Where "True Detective" goes, fan theories follow — and one, about how the newly released Season Four may connect to the first, seems particularly plausible.

After a five-year hiatus, the HBO show kicked off with its Alaska-set fourth season Jan. 14, starring Jodie Foster and Kali Reis.

Compared to past seasons, "True Detective: Night Country" appears to veer more overtly toward the supernatural. That's best exemplified in the character Travis, who turns out to be a ghost.

Let's break down what we know (so far) about one of the season's most haunting mysteries — and a convincing fan theory.

OK, so: Who is Travis?

Here is what we know so far about Travis. First: He's dead. Second: Rose Aguineau (Fiona Shaw), another mysterious character, can see him.

Towards the end of the premiere episode, Travis beckons to Rose from her kitchen window. She follows, and they walk into the polar expanse that happens to be her backyard. He does a strange dance and then points in a direction over his shoulder.

### Written exercise 1
Output the entries unchanged, starting at the line with "Pick the 1970" and ending at the last line of the entries.

Entries on where targets appear
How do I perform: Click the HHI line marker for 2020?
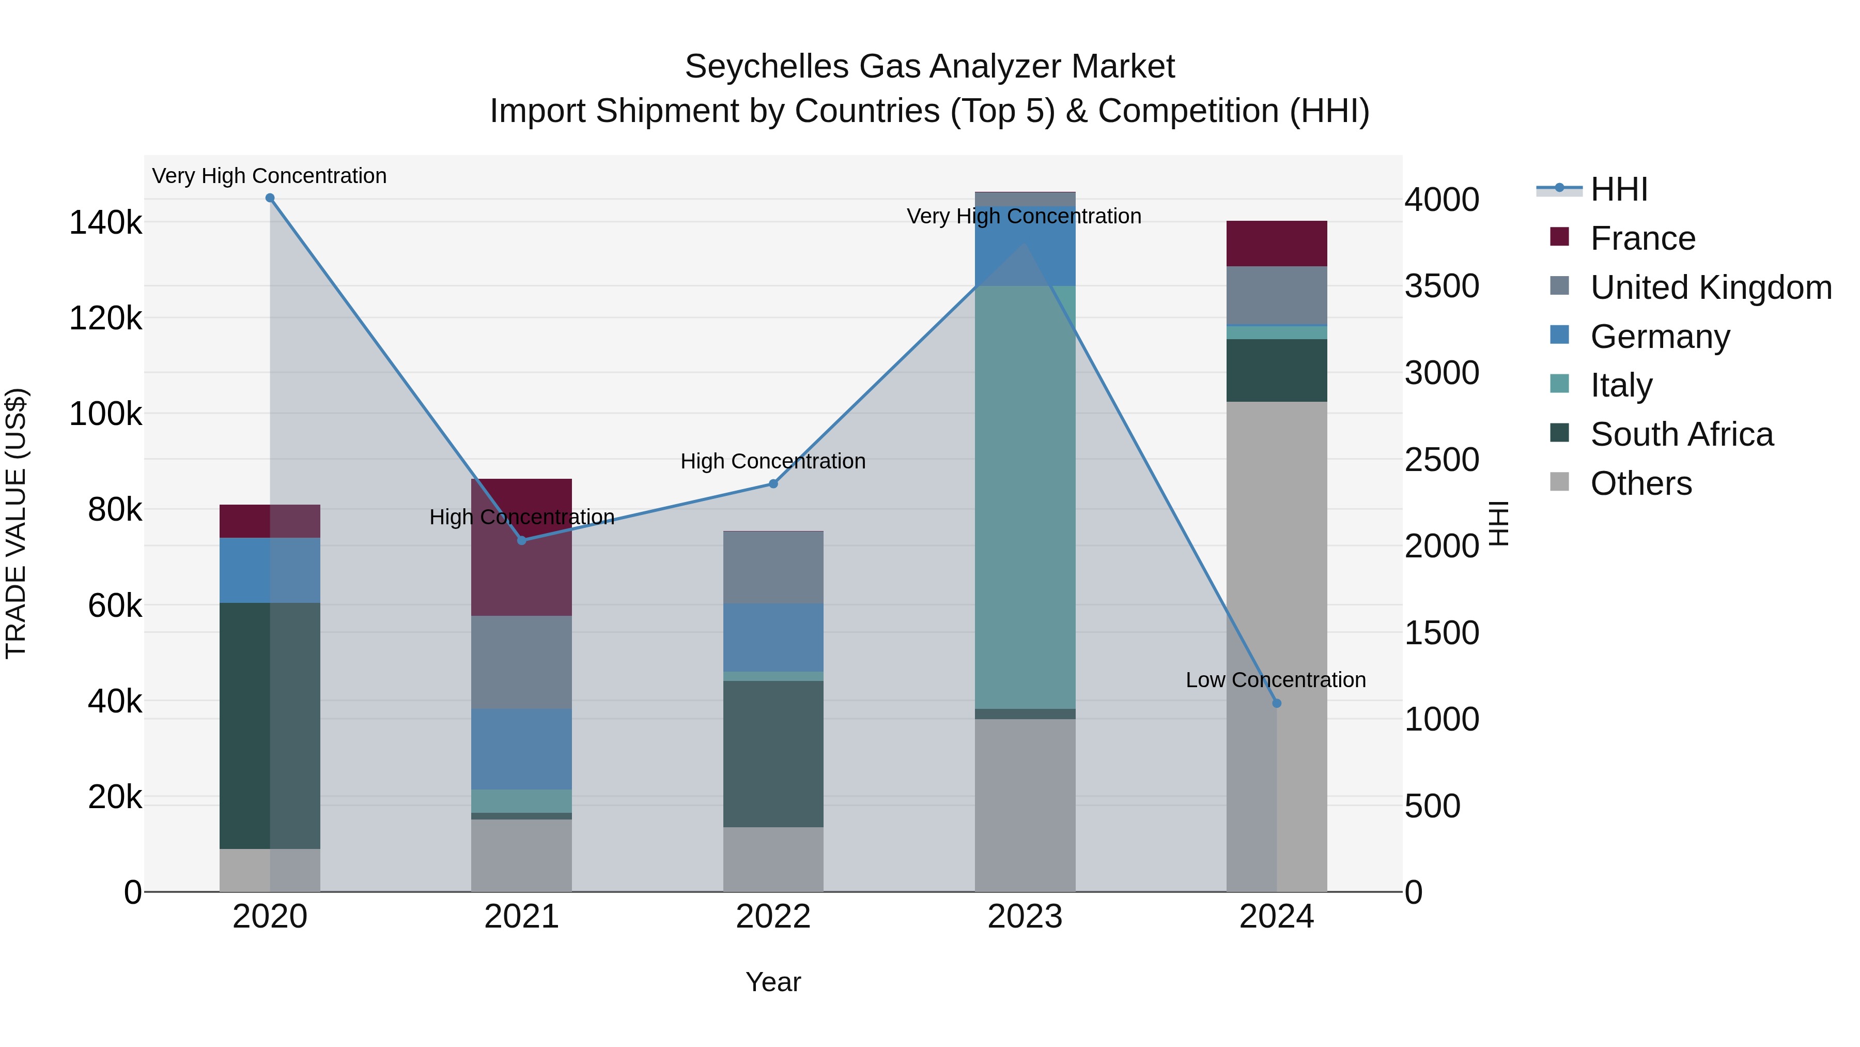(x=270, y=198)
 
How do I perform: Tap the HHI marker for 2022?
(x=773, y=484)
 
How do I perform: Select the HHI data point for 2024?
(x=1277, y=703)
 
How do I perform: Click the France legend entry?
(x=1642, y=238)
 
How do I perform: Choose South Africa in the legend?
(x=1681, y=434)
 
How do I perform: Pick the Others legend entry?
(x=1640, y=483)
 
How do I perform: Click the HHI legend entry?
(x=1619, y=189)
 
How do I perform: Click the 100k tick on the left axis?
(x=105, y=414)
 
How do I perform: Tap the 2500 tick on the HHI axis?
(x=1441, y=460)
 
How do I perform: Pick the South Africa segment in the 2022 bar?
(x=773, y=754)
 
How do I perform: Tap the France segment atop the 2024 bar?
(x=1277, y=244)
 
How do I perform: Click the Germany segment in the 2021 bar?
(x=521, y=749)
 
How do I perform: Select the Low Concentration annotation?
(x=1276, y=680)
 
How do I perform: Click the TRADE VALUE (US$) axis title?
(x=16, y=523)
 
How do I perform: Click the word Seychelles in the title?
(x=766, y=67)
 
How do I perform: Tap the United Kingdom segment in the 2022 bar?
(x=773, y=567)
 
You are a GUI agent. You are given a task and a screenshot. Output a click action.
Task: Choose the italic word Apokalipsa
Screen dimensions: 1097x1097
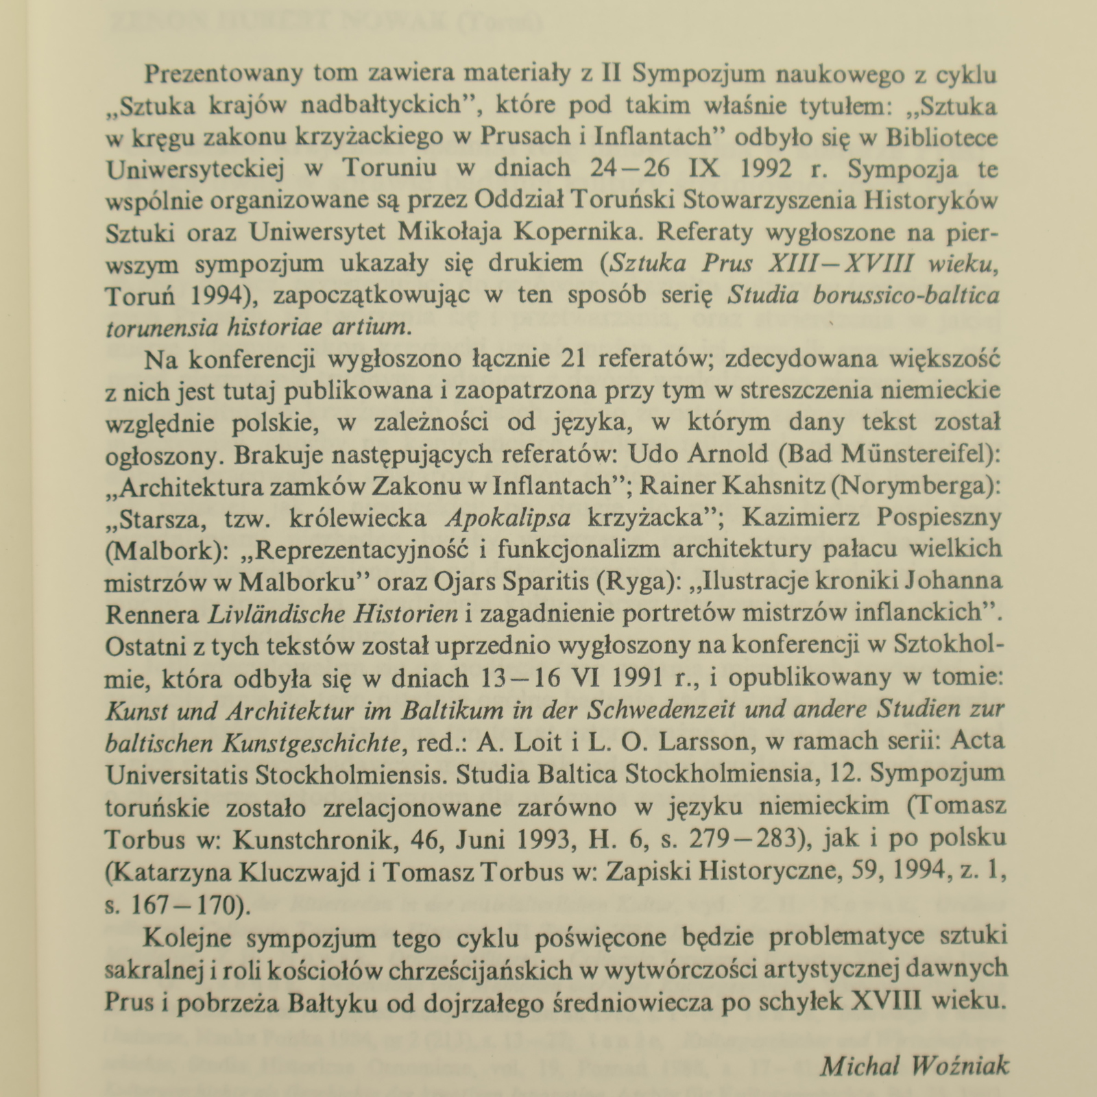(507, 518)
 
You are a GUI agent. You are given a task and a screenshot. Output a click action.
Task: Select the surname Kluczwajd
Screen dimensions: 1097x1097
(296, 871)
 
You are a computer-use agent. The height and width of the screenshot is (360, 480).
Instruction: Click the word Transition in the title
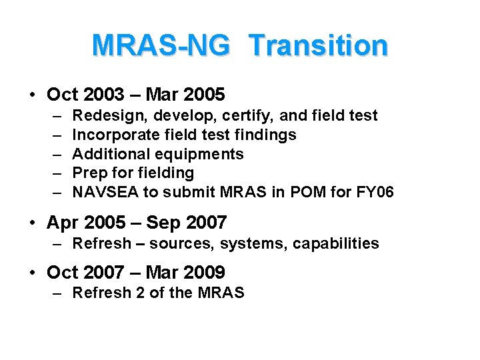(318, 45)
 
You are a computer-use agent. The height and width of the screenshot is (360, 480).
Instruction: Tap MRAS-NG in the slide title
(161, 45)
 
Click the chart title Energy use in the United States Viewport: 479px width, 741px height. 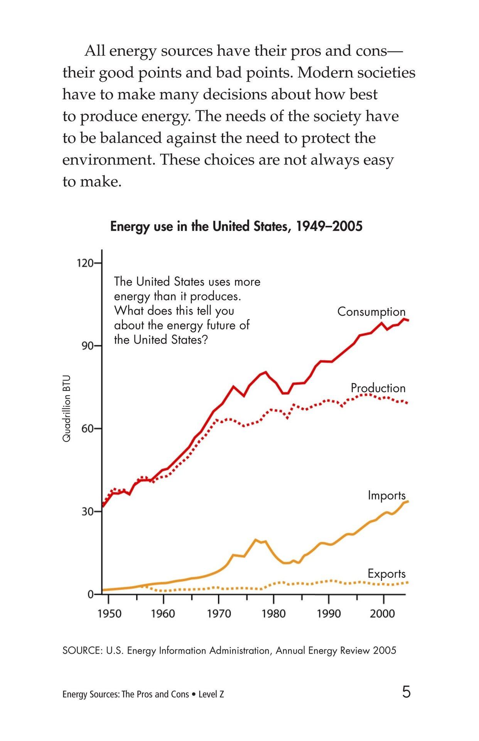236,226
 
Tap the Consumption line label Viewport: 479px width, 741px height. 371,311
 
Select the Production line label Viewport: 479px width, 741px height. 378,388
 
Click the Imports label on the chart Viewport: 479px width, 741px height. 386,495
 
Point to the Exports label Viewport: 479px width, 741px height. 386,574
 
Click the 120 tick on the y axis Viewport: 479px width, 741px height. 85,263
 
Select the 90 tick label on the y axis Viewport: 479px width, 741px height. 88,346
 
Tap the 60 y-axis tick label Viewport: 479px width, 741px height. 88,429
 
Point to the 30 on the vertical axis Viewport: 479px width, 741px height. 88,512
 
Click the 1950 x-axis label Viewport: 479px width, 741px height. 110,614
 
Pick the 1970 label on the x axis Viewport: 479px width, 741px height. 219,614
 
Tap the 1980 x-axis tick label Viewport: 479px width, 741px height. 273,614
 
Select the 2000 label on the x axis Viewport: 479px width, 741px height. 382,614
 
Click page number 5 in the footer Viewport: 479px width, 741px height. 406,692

### Written exercise 2
Return the passage of the text about "True Detective" from "Compared to past" to "Who is Travis?", copied word for word.

### Response 1
Pick the 1970 label on the x axis Viewport: 479px width, 741px height. 219,614
 
Tap the 1980 x-axis tick label Viewport: 479px width, 741px height. 273,614
 
Select the 2000 label on the x axis Viewport: 479px width, 741px height. 382,614
 
Click page number 5 in the footer Viewport: 479px width, 741px height. 406,692

### Response 2
Compared to past seasons, "True Detective: Night Country" appears to veer more overtly toward the supernatural. That's best exemplified in the character Travis, who turns out to be a ghost.

Let's break down what we know (so far) about one of the season's most haunting mysteries — and a convincing fan theory.

OK, so: Who is Travis?